What this task involves
Out of the entries that follow, copy each line containing "Create".

(Saved data entries)
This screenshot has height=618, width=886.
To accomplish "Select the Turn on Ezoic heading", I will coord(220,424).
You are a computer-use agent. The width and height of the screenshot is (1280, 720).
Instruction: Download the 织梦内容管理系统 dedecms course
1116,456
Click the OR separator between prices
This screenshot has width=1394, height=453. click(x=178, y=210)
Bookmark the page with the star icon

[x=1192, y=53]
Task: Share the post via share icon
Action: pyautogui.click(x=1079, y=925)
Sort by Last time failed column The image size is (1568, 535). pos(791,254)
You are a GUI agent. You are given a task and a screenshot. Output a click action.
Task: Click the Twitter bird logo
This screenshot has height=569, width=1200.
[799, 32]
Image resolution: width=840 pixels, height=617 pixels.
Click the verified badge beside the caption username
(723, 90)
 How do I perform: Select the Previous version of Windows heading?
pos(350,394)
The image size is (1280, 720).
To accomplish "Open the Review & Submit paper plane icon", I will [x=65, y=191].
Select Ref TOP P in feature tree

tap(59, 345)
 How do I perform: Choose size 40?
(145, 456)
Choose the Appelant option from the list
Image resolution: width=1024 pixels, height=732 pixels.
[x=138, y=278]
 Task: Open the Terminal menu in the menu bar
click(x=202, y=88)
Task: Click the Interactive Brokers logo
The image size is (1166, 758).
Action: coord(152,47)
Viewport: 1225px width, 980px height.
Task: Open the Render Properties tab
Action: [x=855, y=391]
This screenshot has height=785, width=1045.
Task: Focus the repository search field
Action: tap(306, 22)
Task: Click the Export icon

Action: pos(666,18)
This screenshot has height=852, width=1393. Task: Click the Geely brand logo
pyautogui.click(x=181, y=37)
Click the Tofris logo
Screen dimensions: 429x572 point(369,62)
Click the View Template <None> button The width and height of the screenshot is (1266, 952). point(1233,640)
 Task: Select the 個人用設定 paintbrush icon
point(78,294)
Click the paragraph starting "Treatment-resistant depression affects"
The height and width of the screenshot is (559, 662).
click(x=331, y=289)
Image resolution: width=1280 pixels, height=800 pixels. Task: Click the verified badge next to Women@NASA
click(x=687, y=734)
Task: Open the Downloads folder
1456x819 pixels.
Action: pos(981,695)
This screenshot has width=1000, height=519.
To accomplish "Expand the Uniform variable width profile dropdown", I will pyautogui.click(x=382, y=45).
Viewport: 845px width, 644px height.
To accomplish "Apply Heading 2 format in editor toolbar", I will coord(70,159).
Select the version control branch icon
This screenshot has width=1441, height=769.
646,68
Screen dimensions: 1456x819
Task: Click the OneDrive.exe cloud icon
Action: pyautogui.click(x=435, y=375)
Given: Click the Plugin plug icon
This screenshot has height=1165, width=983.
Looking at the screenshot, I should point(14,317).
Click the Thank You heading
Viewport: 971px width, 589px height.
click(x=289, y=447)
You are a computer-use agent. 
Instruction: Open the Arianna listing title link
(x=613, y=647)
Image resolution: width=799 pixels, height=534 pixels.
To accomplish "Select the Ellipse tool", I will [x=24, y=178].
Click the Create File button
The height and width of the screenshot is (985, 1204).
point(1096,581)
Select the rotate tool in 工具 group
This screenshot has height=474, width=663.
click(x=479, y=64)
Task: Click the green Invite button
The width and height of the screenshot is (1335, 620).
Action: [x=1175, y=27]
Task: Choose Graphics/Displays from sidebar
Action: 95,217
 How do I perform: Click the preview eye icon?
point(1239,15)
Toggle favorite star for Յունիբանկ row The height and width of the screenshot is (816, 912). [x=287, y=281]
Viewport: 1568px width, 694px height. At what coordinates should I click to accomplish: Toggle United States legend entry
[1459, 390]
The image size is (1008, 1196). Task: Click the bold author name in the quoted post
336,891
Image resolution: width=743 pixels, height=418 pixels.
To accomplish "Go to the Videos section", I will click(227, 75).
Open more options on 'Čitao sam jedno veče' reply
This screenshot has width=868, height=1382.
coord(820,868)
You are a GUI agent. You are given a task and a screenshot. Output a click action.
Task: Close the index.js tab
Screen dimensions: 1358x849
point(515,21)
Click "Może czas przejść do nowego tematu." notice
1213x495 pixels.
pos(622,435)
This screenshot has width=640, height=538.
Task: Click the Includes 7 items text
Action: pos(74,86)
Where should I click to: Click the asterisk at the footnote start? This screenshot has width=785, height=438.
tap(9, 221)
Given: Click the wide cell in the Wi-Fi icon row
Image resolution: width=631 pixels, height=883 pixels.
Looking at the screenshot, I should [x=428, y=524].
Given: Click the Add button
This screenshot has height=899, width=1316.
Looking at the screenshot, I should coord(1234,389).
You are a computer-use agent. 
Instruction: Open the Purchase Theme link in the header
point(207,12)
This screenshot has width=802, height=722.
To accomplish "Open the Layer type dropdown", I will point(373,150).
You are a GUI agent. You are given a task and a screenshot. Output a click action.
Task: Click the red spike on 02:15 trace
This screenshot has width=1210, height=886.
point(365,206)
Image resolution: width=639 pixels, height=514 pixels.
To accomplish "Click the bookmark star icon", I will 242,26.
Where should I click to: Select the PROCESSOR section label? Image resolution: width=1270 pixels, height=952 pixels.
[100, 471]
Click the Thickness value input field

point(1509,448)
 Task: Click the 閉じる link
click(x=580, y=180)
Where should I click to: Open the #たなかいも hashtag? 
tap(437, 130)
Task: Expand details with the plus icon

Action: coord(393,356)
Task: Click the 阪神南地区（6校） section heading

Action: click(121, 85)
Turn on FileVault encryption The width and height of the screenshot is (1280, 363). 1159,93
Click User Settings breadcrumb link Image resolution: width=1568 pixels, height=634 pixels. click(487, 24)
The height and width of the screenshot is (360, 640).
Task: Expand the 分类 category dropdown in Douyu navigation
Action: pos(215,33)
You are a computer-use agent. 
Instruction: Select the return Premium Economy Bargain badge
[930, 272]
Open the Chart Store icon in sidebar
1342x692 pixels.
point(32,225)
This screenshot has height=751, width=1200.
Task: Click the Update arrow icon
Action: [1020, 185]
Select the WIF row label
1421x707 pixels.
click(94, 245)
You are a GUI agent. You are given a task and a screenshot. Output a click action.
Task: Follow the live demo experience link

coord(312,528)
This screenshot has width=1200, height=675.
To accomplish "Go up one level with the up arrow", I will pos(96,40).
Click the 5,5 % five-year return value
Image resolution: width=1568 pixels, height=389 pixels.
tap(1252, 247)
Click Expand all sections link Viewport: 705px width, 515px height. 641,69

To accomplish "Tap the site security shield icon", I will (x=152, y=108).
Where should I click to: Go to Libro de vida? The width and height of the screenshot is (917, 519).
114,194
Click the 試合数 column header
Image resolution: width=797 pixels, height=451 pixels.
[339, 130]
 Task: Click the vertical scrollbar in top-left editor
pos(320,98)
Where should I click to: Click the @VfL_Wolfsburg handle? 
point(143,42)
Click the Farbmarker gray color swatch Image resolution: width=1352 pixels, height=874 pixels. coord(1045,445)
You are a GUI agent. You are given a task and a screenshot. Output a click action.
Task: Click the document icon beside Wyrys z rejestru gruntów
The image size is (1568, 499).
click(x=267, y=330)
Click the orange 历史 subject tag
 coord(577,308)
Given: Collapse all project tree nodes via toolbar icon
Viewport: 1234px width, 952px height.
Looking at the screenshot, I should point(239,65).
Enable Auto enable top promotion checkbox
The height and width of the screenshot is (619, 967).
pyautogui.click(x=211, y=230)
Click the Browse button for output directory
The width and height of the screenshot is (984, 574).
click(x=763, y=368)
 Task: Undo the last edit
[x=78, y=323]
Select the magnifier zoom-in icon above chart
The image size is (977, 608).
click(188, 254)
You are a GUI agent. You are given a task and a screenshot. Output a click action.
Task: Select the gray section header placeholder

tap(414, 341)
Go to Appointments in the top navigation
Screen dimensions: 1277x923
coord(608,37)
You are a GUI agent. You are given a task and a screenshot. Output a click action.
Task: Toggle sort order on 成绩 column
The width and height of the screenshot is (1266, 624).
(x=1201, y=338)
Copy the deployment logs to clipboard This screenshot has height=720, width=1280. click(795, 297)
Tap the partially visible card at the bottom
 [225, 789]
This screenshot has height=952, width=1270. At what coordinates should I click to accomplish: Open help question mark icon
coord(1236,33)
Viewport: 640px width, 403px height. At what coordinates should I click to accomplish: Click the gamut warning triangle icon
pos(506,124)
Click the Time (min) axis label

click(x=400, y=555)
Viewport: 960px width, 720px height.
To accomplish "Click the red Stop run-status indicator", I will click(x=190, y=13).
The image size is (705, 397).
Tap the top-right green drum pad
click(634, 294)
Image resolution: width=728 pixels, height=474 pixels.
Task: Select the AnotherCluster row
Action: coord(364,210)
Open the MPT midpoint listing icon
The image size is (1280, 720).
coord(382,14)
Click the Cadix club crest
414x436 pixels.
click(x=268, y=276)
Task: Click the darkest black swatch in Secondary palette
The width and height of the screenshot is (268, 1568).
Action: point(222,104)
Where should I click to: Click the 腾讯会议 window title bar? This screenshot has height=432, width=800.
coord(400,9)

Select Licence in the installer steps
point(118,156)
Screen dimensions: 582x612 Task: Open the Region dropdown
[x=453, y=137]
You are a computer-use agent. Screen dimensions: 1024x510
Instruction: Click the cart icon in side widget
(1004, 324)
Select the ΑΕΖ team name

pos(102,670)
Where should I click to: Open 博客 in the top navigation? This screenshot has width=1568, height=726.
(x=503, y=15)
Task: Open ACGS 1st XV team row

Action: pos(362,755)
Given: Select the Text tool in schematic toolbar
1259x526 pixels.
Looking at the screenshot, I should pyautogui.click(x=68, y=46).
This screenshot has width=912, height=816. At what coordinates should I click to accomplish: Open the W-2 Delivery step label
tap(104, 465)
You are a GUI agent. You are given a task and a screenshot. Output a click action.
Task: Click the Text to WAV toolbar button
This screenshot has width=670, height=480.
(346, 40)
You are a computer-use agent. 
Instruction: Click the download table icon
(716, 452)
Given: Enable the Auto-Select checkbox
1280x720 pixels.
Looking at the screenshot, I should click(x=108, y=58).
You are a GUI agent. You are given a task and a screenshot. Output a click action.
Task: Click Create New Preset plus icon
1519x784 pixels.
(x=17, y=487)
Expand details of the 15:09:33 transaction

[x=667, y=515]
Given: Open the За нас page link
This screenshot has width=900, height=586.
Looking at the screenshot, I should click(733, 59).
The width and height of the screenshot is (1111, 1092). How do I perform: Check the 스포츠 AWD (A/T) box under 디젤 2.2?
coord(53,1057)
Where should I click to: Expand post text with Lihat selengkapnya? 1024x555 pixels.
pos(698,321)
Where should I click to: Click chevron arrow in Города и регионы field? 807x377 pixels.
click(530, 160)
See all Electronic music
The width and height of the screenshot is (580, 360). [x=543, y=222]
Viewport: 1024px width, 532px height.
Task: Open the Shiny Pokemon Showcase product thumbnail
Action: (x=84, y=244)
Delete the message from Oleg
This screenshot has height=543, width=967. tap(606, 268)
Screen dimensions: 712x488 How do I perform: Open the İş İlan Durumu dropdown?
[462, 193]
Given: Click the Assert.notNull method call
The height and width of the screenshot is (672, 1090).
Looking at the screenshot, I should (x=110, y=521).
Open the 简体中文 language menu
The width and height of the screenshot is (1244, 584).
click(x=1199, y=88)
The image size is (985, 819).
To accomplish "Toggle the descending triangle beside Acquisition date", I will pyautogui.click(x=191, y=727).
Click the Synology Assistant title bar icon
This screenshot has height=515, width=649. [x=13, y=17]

Exercise solution
Click the Create File button
Task: Click Create New Preset plus icon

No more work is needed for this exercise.